A new poll of young Americans affirms the belief that higher education is key to finding scarce jobs in a depressed economy. But instead of encouraging high school graduates to attend Ohio's public colleges and universities, many of these institutions and state government are on a path to price them out.
As. Gov. John Kasich seeks to slash state aid to higher education, public colleges and universities are looking to make an end run around the 3.5 percent cap on annual tuition increases that the governor proposes. Kent State University is renewing a request to charge students additional fees to underwrite construction projects.
Former Ohio Board of Regents Chancellor Eric Fingerhut rejected that plan, rightly worrying that other universities would try to pay for capital projects in a similar manner.

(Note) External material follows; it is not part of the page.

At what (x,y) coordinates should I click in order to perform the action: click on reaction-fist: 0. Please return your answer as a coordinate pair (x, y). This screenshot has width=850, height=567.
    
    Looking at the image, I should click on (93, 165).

But his successor, Jim Petro, says he will present the Kent State proposal to the state Controlling Board for its approval.
The university wants to impose a fee of $7 per credit hour starting in 2013. By 2017, the fee would rise to $24 per credit hour, or $720 a year for full-time, in-state students. Kent State would use fee revenue to pay off $210 million in bonds that are funding a new academic building and other renovations.
Like other Ohio universities, Kent State is considering a tuition hike this fall. To cope with an average 13 percent cut in state aid, some universities want to circumvent Mr. Kasich's proposed two-year tuition ceiling by seeking increases of more than 3.5 percent in the first year.
Such moves are understandable. But a new Associated Press-Viacom poll of Americans between the ages of 18 and 24 concludes that three-fourths of the young adults in the survey who bypassed higher education cited cost as a reason.
Balancing the state budget on the backs of hard-pressed students is likely to swell the ranks of Ohioans who are shut out of education and economic opportunity.